WHAT THE TASK REQUIRES – All of the data below should be set down again verbatim, without any images.

+ + +

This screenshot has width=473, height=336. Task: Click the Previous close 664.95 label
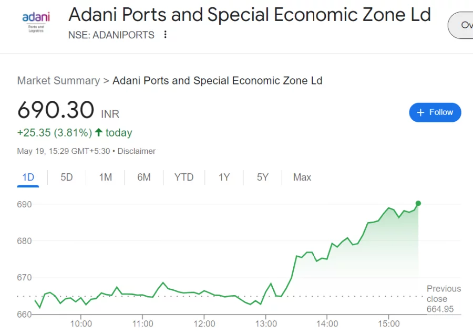click(444, 299)
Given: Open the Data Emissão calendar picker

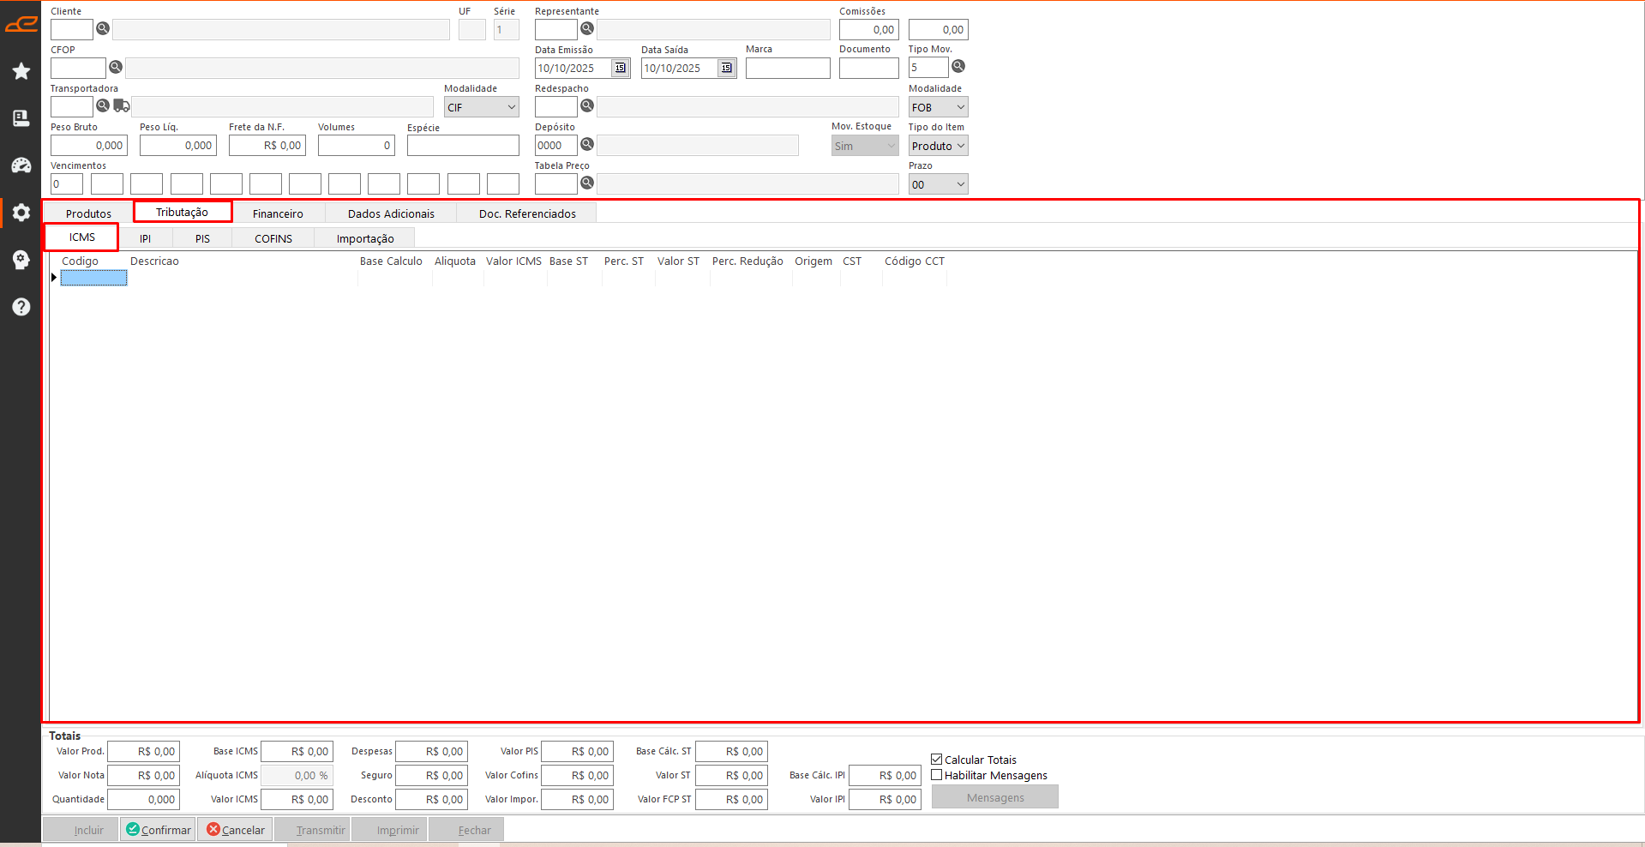Looking at the screenshot, I should [621, 69].
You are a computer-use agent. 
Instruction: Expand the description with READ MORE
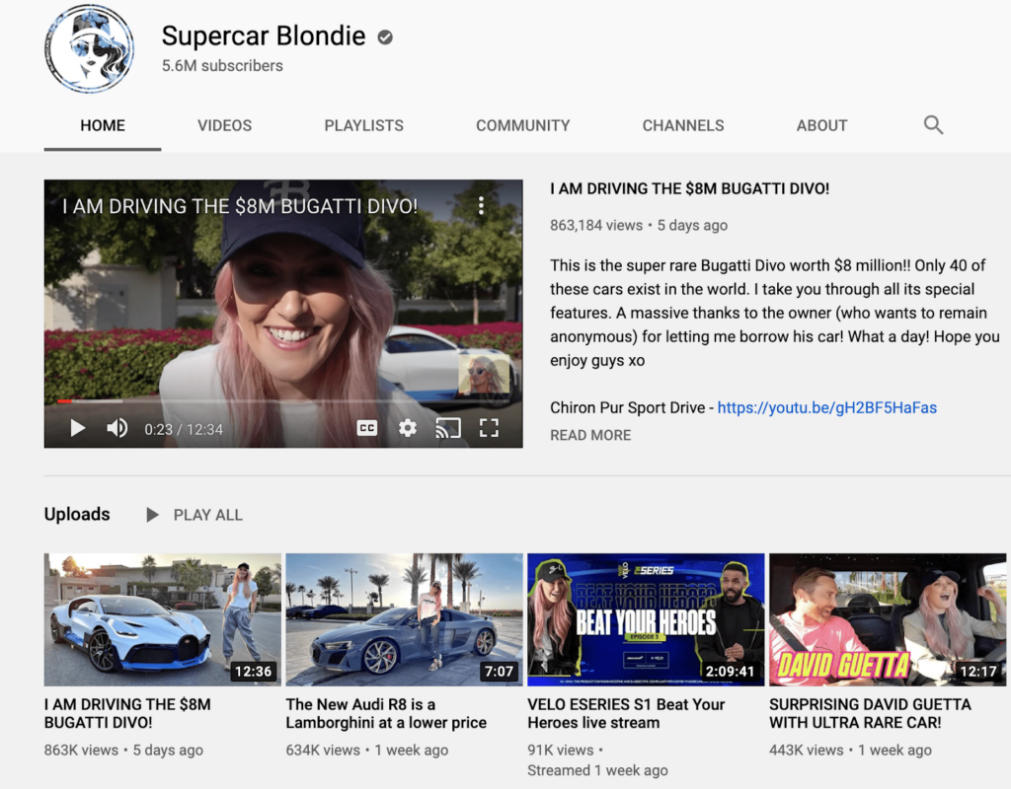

+ + +

EXERCISE RESPONSE –
This screenshot has width=473, height=336. Task: Click the Previous close 664.95 label
click(444, 299)
Given: Open the Data Emissão calendar picker

Looking at the screenshot, I should [621, 69].
You are a computer-use agent. 
Instruction: Expand the description with READ MORE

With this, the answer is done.